Nourishing Your Nerves: Passionflower
Yes, the alien-looking flower above this article is indeed a passionflower and despite it's exotic appearance, it is actually native to the southeastern United States. In fact, passiflora incarnata has been Tennessee's state wildflower since 1919. This magical vine not only harbors medicine in its leaves and flowers but also produces delicious little orange, yellow fruits, sometimes referred to as maypops. Although there are several passionflower varieties, passiflora incarnata is the variety most often found wild in this region and is also the variety known for its incredible medicinal properties. It usually blooms and fruits in July, so get on your plant-hunting hat and see if you can find our state wildflower out and about this month.
Passionflower Passiflora incarnata
Parts used: Leaves and flowers
Medicinal properties: Passionflower has a long history of use as medicine in its other native home of South America. First and foremost, passionflower is an incredible nervous system sedative. It's primarily used to treat insomnia(especially of the mind-racing variety), anxiety, and panic attacks. Passionflower is also a hypotensive (lowers blood pressure) and acts as an antispasmodic, making it useful for cramps and spastic or convulsive muscles. In South America, it is used to treat epilepsy. It can also be part of protocol for treating Parkinson's disease. Passionflower also has anti-inflammatory and pain-alleviating properties and can be used for toothaches, headaches, and menstrual pain. Generally, I recommend this herb for folks who struggle with insomnia and anxiety brought on by stress and an overactive brain at nighttime. Passionflower is an effective but gentle herb, making it safe for children.

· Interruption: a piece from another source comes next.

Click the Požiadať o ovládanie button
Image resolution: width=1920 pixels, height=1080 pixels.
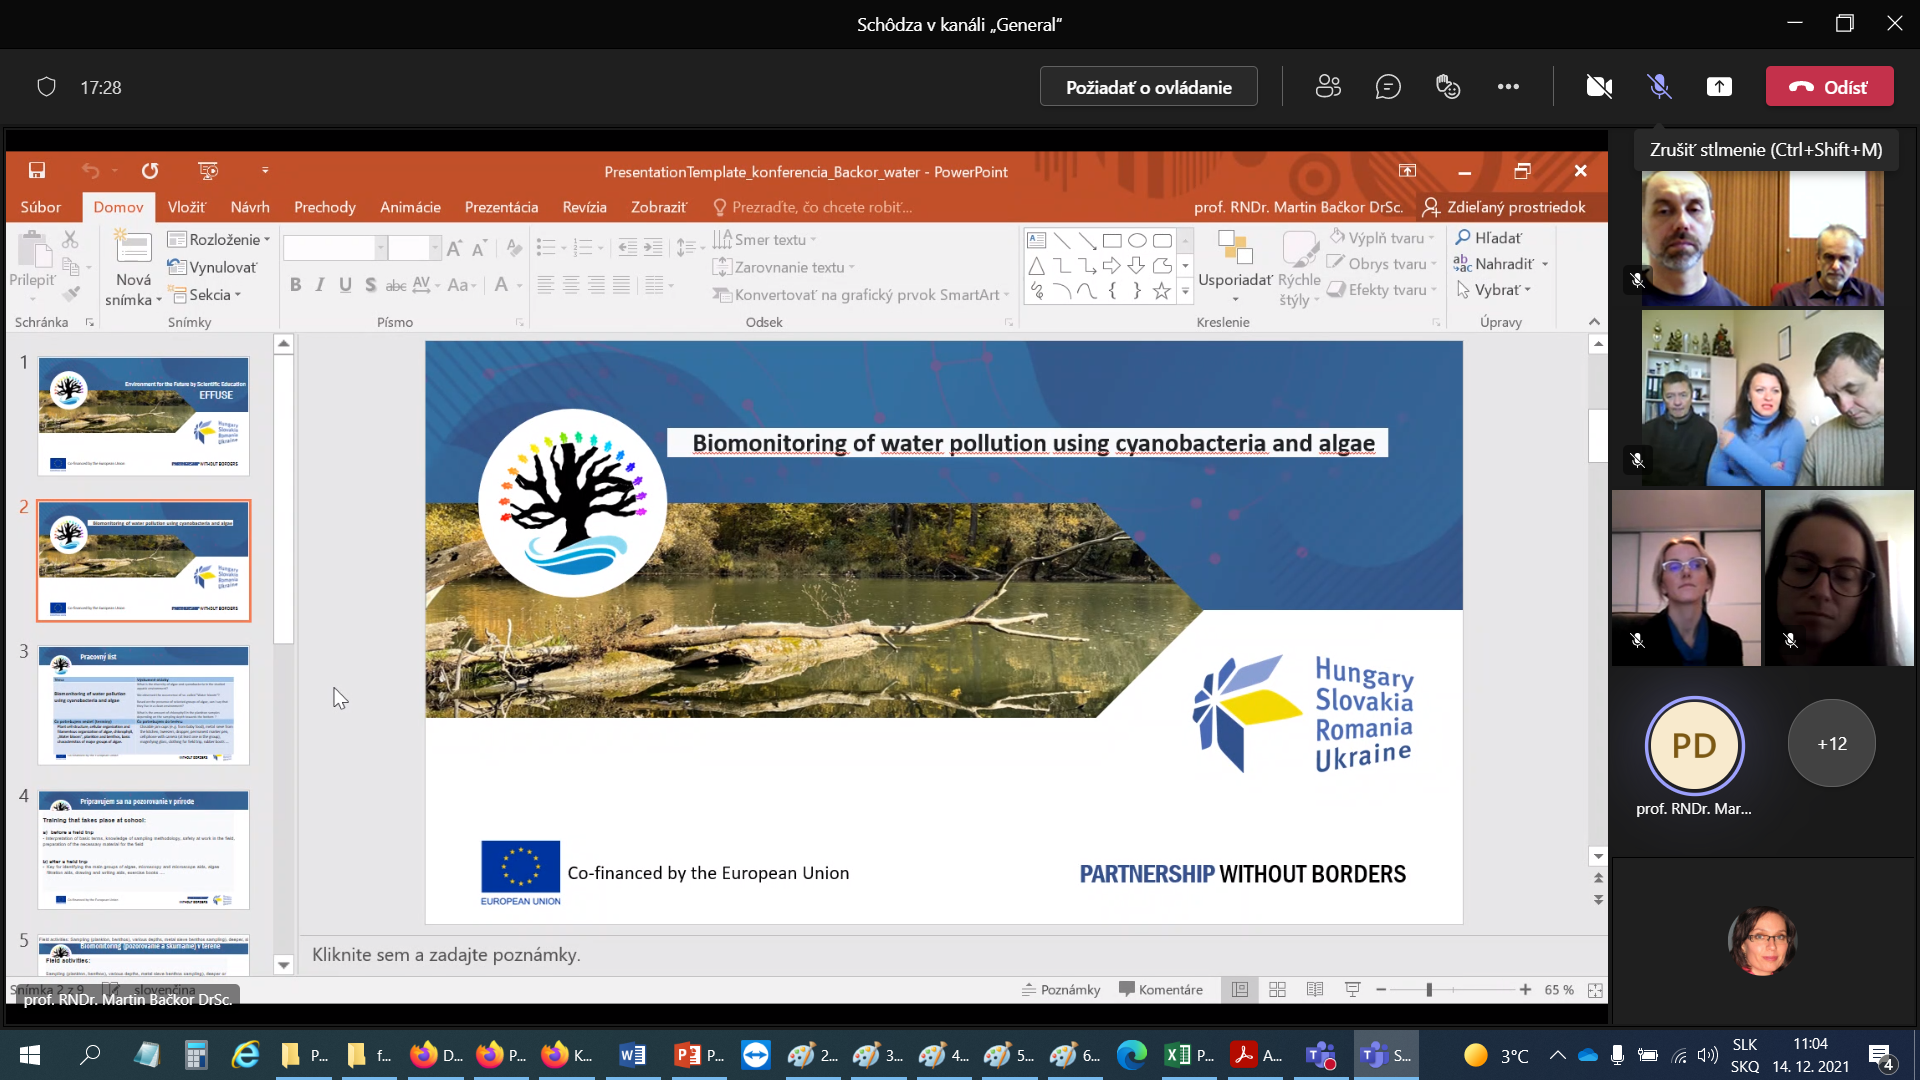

Dosage: Tincture dosage for adults is 1-3 ml (30-90 drops or 1/4-3/4 tsp) taken once in the evening for insomnia or 2x/day for other conditions. To make a tea, pour 1 c boiling water over 1 tsp of dried herb and infuse for 15 minutes. As with the tincture, drink one cup before bed or 2 cups throughout the day.
Passionflower Fruits or Maypops
This is a picture of passionflower fruits, also none as maypops. The fruit is green when immature but turns a yellowish orange color when ripe. To eat, tear open the skin and scoop out the delicious pulp and seeds to eat and enjoy!